Exercise
Drop the images; return everything else in the listing below exactly.
++++++
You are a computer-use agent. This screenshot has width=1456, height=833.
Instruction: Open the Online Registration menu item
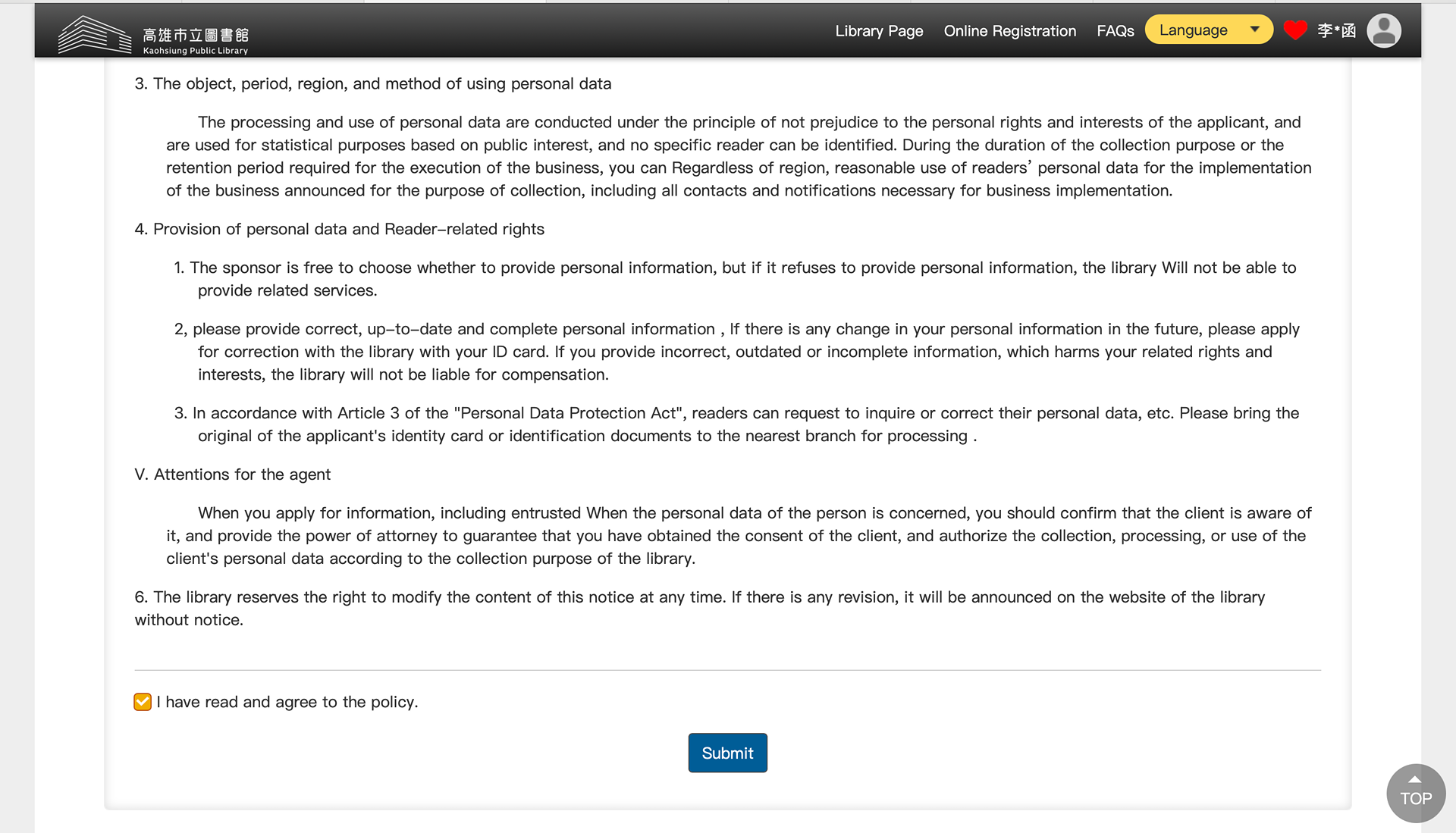pos(1009,31)
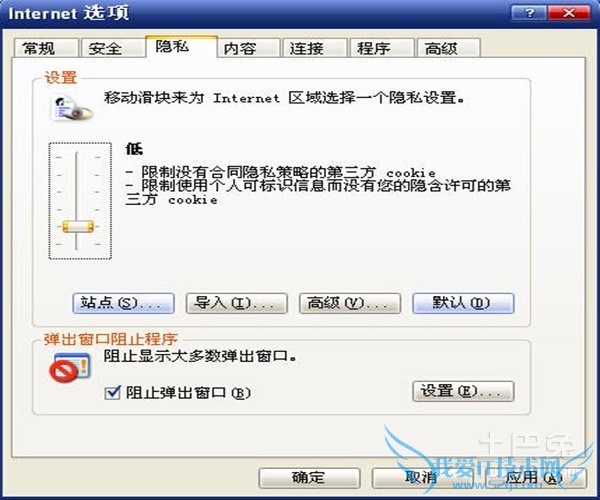Click the help question mark button
Image resolution: width=600 pixels, height=500 pixels.
[530, 14]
++++++
Answer for the task
You are a computer-use agent. This screenshot has width=1456, height=833.
Instruction: Open the Online Registration menu item
pos(1009,31)
Click the help question mark button
Image resolution: width=600 pixels, height=500 pixels.
[530, 14]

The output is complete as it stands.